TASK REQUIREMENTS |
Determine how many lines below hold the string "computer". Reply with the number alone.

SOURCE DATA |
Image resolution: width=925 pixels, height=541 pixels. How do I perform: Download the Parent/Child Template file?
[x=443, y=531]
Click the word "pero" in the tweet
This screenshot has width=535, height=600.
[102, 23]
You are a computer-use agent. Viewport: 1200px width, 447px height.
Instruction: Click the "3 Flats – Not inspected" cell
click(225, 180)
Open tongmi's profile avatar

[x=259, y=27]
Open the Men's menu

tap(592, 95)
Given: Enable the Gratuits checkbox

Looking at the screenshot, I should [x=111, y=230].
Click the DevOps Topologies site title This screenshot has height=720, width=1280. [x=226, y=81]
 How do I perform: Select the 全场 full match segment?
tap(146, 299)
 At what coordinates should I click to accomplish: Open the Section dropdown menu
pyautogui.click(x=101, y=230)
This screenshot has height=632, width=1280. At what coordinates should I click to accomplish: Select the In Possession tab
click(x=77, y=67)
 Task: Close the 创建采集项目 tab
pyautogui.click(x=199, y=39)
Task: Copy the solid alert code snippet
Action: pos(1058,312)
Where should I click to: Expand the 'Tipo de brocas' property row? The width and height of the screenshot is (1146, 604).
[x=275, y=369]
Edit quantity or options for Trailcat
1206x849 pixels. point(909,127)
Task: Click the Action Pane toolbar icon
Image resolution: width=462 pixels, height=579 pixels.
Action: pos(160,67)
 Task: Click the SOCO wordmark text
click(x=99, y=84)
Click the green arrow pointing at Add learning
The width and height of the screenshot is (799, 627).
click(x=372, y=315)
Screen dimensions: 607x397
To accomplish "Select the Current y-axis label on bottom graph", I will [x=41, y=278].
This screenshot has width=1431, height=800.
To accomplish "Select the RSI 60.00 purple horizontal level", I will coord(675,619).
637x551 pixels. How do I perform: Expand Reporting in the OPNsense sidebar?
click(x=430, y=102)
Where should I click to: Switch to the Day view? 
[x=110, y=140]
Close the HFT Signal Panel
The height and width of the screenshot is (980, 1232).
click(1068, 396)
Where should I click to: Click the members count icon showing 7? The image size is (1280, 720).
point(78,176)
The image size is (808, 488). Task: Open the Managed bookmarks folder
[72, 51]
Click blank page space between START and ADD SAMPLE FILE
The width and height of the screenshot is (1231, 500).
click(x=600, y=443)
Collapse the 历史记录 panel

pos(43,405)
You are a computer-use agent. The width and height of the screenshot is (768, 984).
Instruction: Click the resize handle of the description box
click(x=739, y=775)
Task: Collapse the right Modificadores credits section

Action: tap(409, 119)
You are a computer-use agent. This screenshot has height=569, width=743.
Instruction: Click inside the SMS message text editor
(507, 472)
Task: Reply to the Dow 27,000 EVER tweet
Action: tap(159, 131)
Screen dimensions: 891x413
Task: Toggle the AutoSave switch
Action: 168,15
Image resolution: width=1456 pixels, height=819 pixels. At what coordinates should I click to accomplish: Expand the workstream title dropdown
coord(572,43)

WRITTEN RESPONSE |
3